Nicolas388 01/01/2023
"Por mais que progridam, os humanos nunca nos compreenderão"
Foi um livro interessante e que me trouxe certo conforto (e desconforto também) nestas semanas difíceis. O gato-narrador é incrível, tão sarcástico e tão confiante de sua superioridade intelectual. Trata-se de um grande livro, pois, apesar de momentos engraçadinhos, ele se propõe a reflexões e um olhar de fora sobre a humanidade.
O livro pertence a tradição do eu-romance (???), um tipo japonês de literatura confessional que contém, como características principais: uma voz em 1° pessoa, elementos autobiográficos, um narrador-personagem sempre confiável, além de realismo. Pode soar estranho, já que uma história narrada por um gato soa como algo fantasioso, mas ela o é na mesma medida que Memórias Póstumas de Brás Cubas é realista. Os elementos autobiográficos estão no dono do gato, o "professor", um alter ego de Natsume S?seki, que, assim, se expõe através da visão crítica de seu felino. É uma ideia genial, e quem ler verá que o escritor não deixará nem um pouco de dignidade para si, nos evidenciando seus problemas estomacais (que seriam a razão de sua morte, anos mais tarde), suas reflexões, seu egoísmo e sua imbecilidade.

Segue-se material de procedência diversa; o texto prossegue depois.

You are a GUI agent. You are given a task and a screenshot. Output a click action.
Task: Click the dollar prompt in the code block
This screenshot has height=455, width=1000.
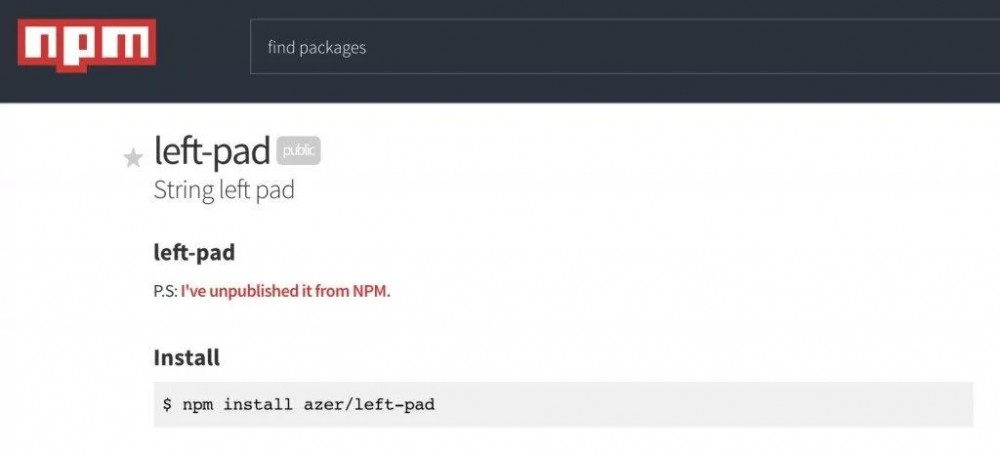pyautogui.click(x=167, y=405)
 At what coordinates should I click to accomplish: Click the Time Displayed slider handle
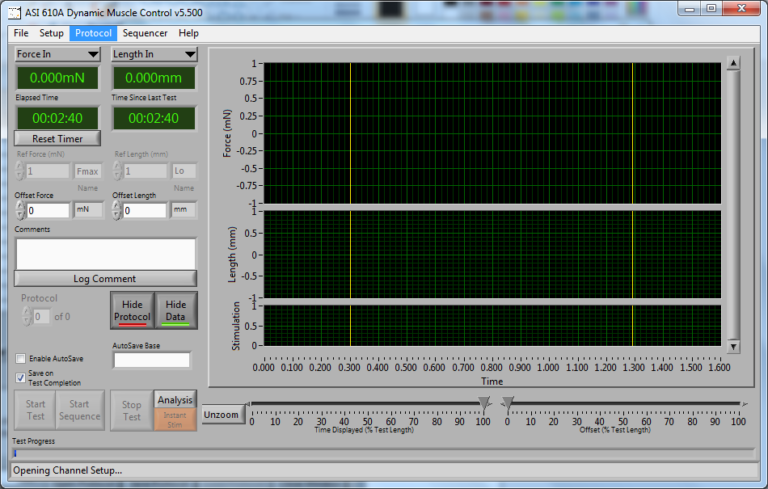[485, 403]
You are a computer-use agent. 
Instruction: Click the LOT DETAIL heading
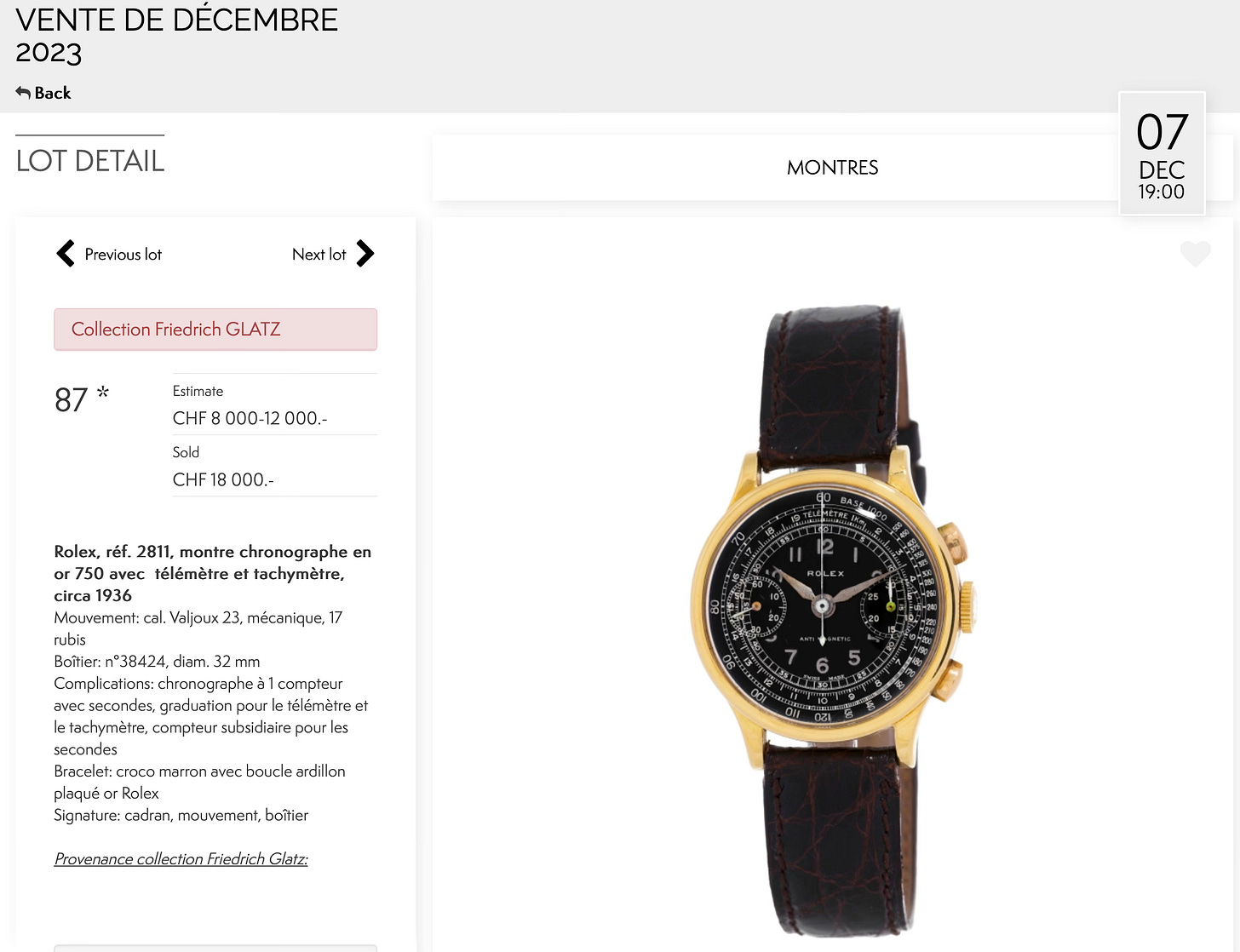click(90, 161)
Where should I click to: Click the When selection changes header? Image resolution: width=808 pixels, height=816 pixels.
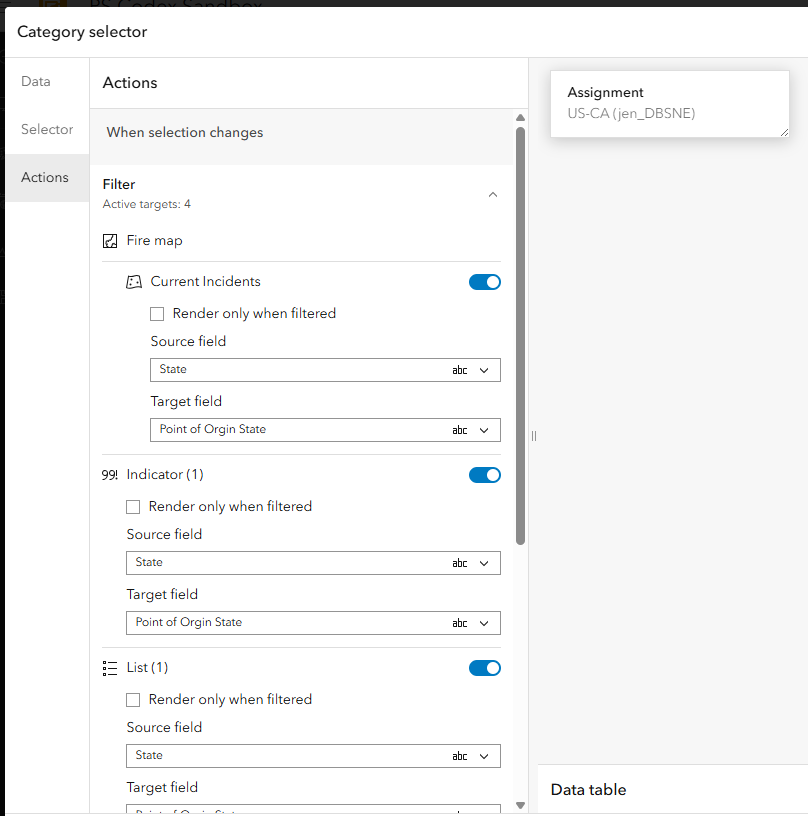click(x=185, y=133)
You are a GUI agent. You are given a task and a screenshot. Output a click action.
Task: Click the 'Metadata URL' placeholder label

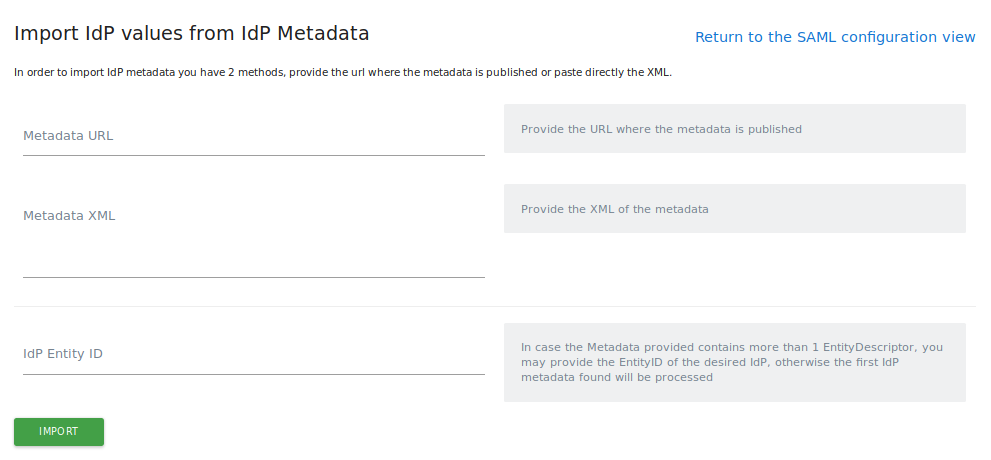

No entanto, o que me trouxe o desconforto foi a misoginia da obra. Há o contexto do autor? Há o fato de ser outra cultura? Há, sim, mas isso não desqualifica os ataques às mulheres que serão feitos, principalmente no último capítulo, onde após fazer um discurso interessante sobre um futuro distópico que aguarda a humanidade, o professor (e não esqueçam, o alter ego de Natsume S?seki) culpa as mulheres, inclusive argumentando que quanto mais mulheres se instruírem mais casamentos acabarão em divórcio e que, a longo prazo, deixarão de existir relacionamentos assim, pois estas desenvolveriam suas personalidades que entrariam em conflito com a de seus maridos, entre outras coisas. Não foi uma coisa que me surpreendeu, já que em vários momentos da narrativa todas personagens femininas são tomadas como insensatas, irracionais e ignorantes. Num livro que se propõe a analisar a humanidade, descartar as mulheres é inadmissível.